### Extracted data
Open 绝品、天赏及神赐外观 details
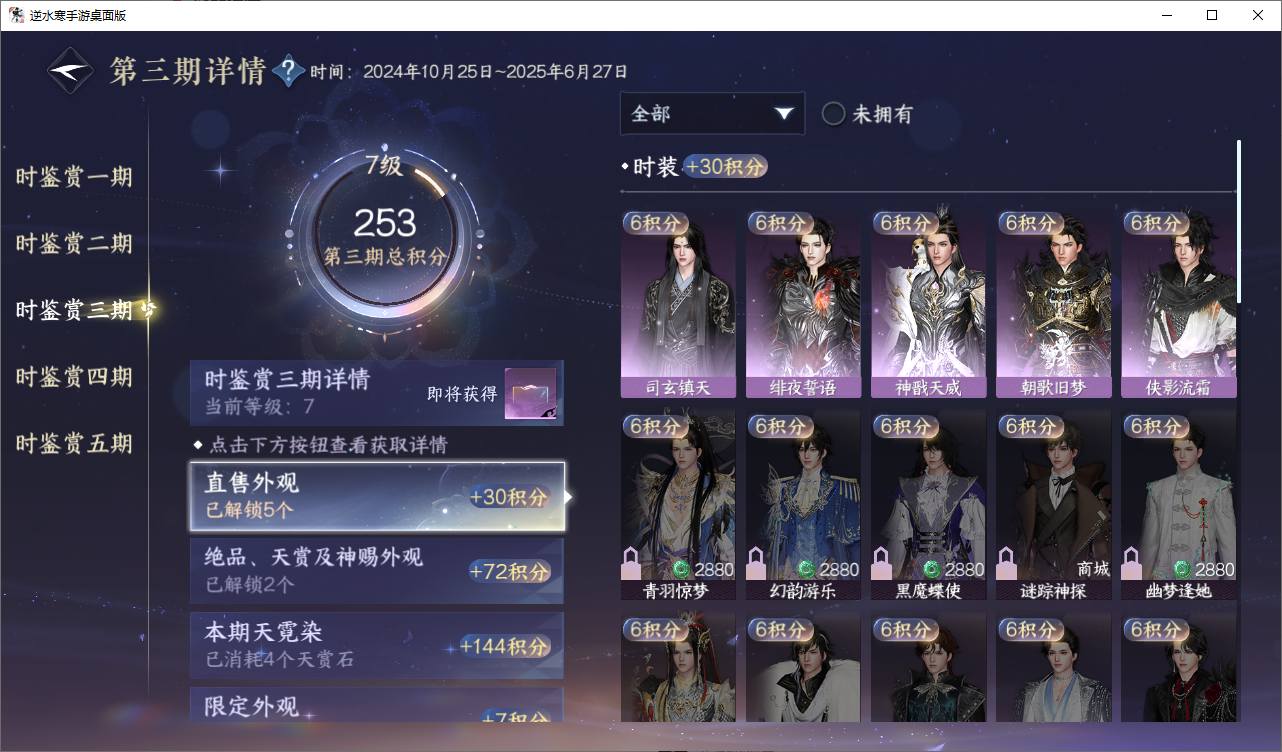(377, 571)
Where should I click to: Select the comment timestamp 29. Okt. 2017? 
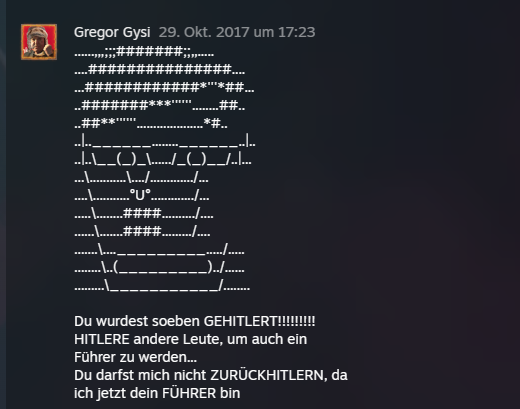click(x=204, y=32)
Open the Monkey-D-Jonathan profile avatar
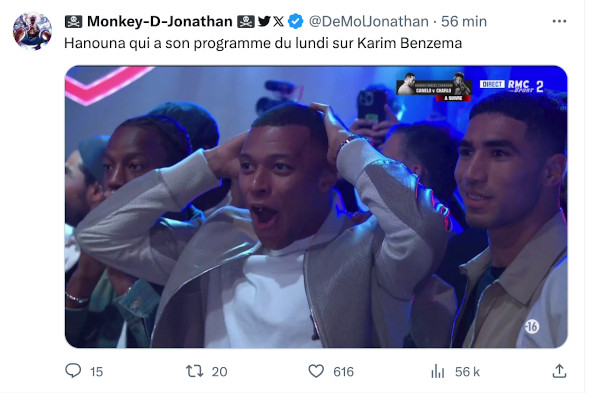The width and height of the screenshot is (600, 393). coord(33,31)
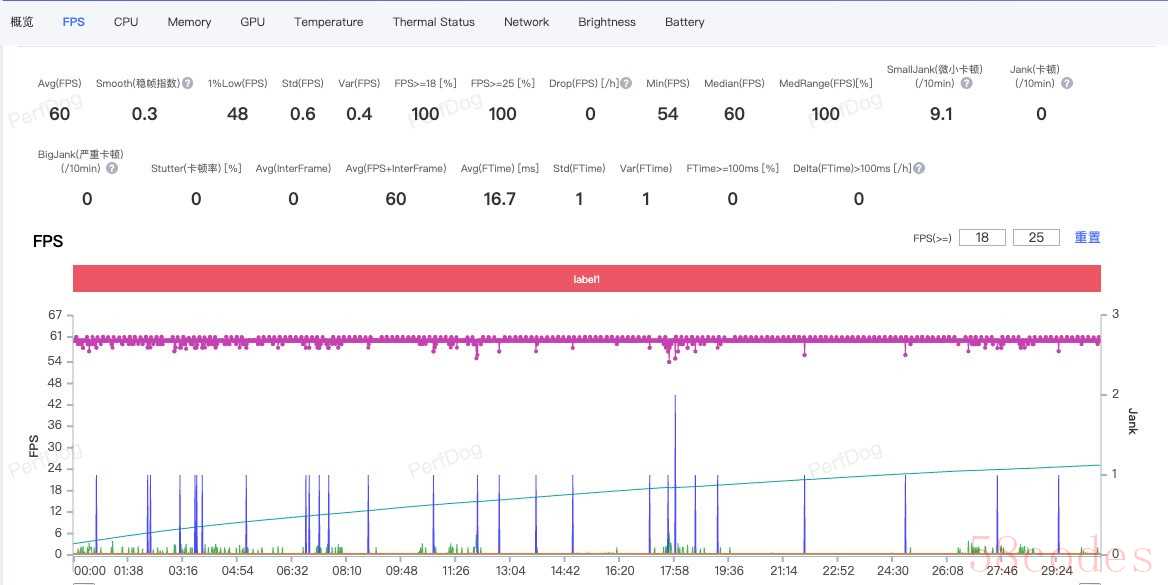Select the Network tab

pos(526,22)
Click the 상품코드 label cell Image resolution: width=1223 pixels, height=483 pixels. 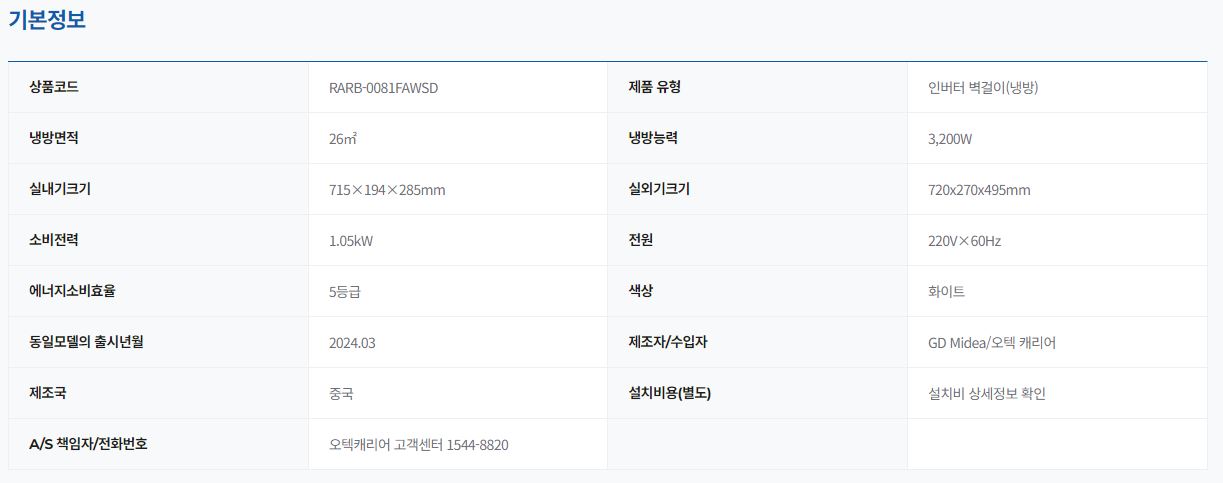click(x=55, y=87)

...

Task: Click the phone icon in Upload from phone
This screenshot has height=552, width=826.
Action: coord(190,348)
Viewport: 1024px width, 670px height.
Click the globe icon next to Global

---

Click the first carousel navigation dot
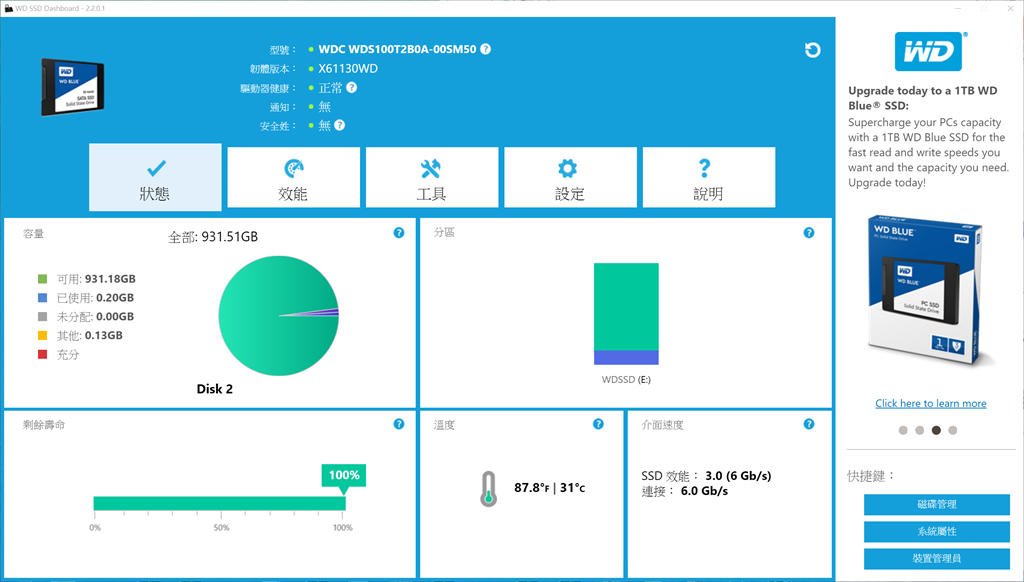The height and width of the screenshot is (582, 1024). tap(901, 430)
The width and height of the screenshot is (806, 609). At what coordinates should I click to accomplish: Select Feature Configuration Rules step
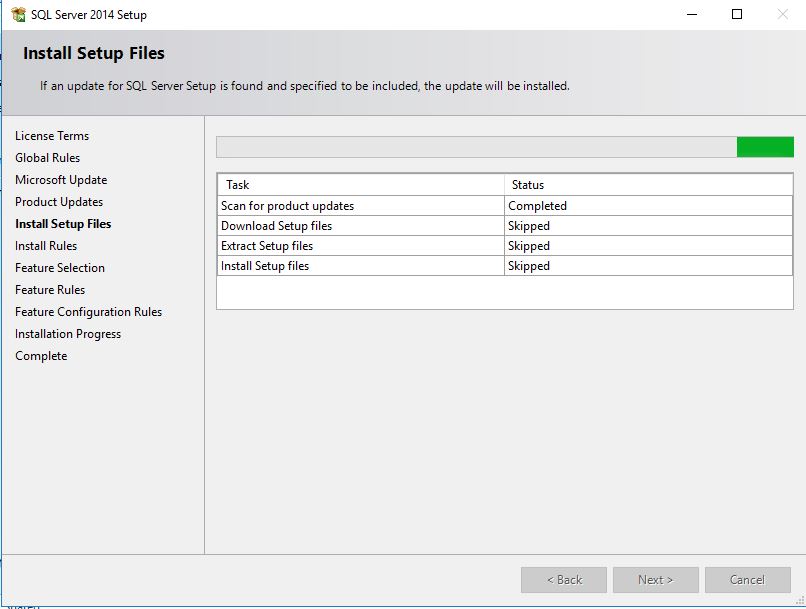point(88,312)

### Activity
The lines to extract from the data above begin with the line containing "Task: Click the" and end with the line containing "Click the globe icon next to Global". Extract them exactly, including both.

### Written response
Task: Click the phone icon in Upload from phone
This screenshot has height=552, width=826.
Action: coord(190,348)
Viewport: 1024px width, 670px height.
Click the globe icon next to Global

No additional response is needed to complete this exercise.